### Texte fourni
═══

LA GRECE : ET MAINTENANT ?
23 septembre 2015
A voir la réaction des marchés au lendemain de la victoire de Tsipras, on a envie de dire, la Grèce, tout le monde s’en fout !
Il est vrai que les élections n’offraient aucun suspense : qui aurait pu avoir le moindre doute quant à la politique économique qui serait conduite par les gagnants : droite ou gauche, ils étaient condamnés à mettre en oeuvre l’accord conclu avec la zone euro. Alexis Tsipras l’a emporté assez largement, avec près de 36 % des voix contre 28,05 seulement à ses opposants de droite, Nouvelle Démocratie, malgré ce qu’indiquaient les sondages qui en Grèce se trompent toujours. Une belle manœuvre qui montre qu’il s’y entend pour garder le pouvoir. La Grèce est le berceau de la démocratie dit-on dans tous nos beaux livres d’histoire. On oublie de compléter en indiquant que c’est aussi celui des démagogues depuis l’Antiquité.

═══

### Tâches et exercices
1: D'après le texte fourni, quelle part des voix Alexis Tsipras a-t-il obtenue ?
2: Recopiez mot pour mot, dans le texte fourni, le passage allant de « 23 septembre 2015 » jusqu'à « démagogues depuis l’Antiquité. ».
Seul le texte fourni sert de référence.

### Extrait source

═══

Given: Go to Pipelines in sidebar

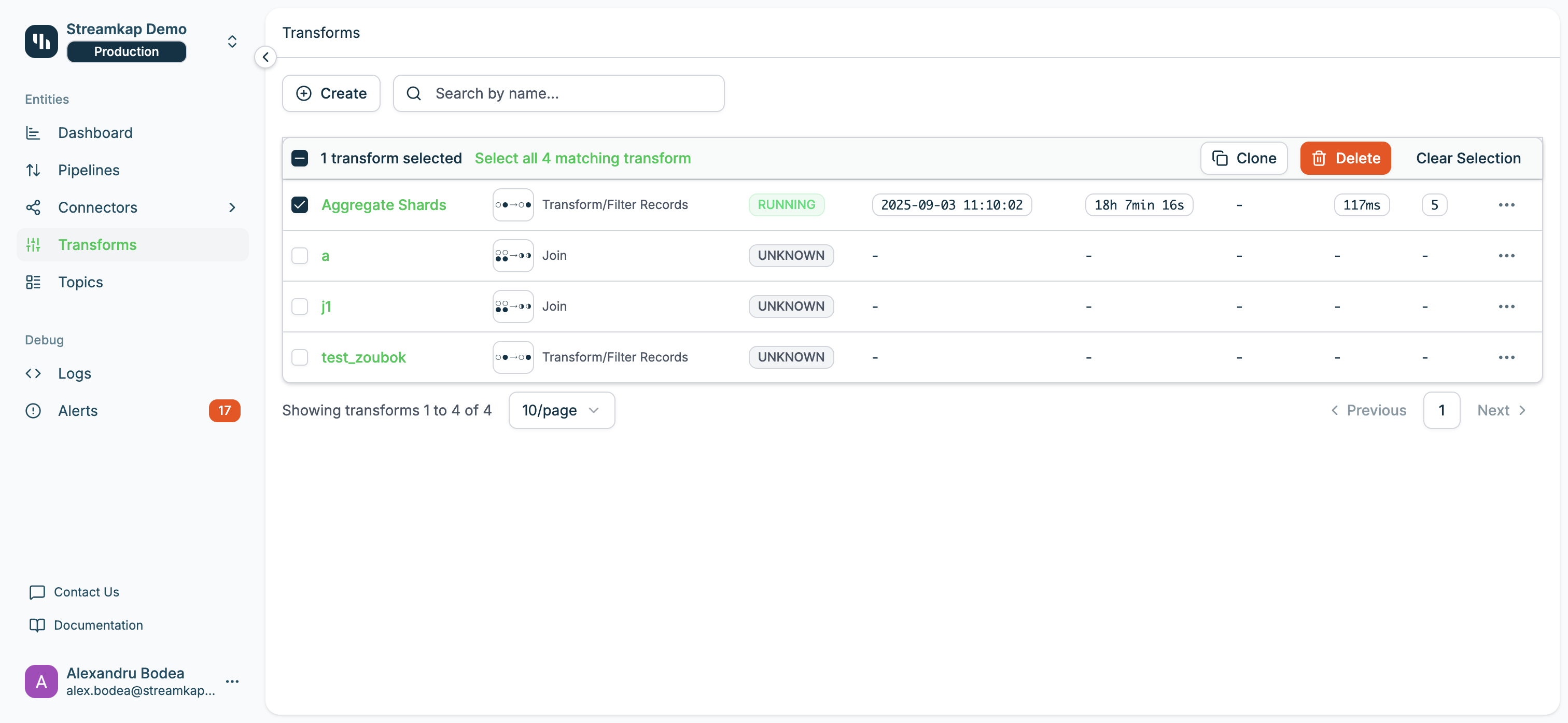Looking at the screenshot, I should point(89,170).
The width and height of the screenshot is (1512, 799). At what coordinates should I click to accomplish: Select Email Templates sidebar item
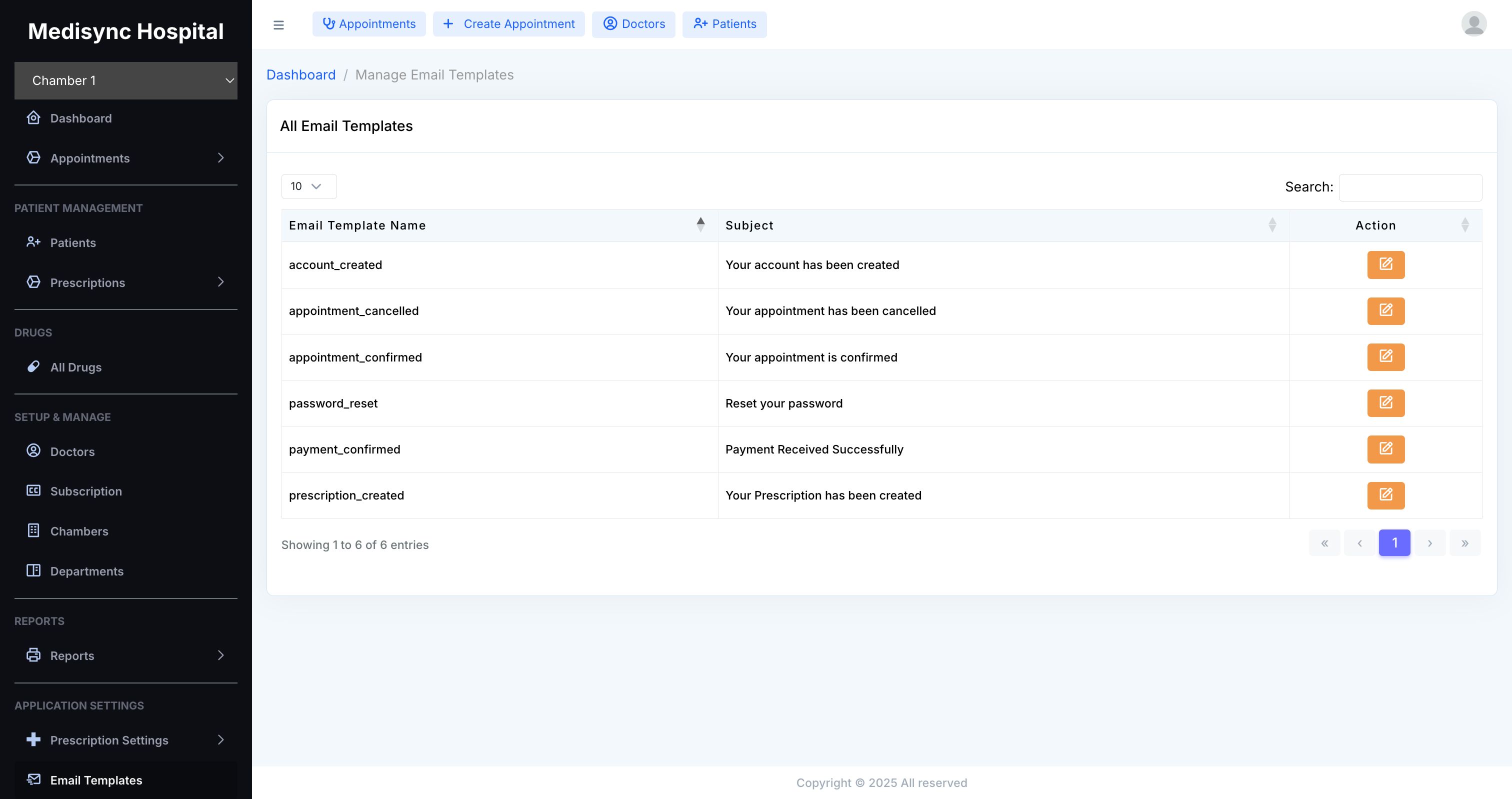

═══

### Corrigé des exercices
1: Près de 36 % des voix.

2:
23 septembre 2015
A voir la réaction des marchés au lendemain de la victoire de Tsipras, on a envie de dire, la Grèce, tout le monde s’en fout !
Il est vrai que les élections n’offraient aucun suspense : qui aurait pu avoir le moindre doute quant à la politique économique qui serait conduite par les gagnants : droite ou gauche, ils étaient condamnés à mettre en oeuvre l’accord conclu avec la zone euro. Alexis Tsipras l’a emporté assez largement, avec près de 36 % des voix contre 28,05 seulement à ses opposants de droite, Nouvelle Démocratie, malgré ce qu’indiquaient les sondages qui en Grèce se trompent toujours. Une belle manœuvre qui montre qu’il s’y entend pour garder le pouvoir. La Grèce est le berceau de la démocratie dit-on dans tous nos beaux livres d’histoire. On oublie de compléter en indiquant que c’est aussi celui des démagogues depuis l’Antiquité.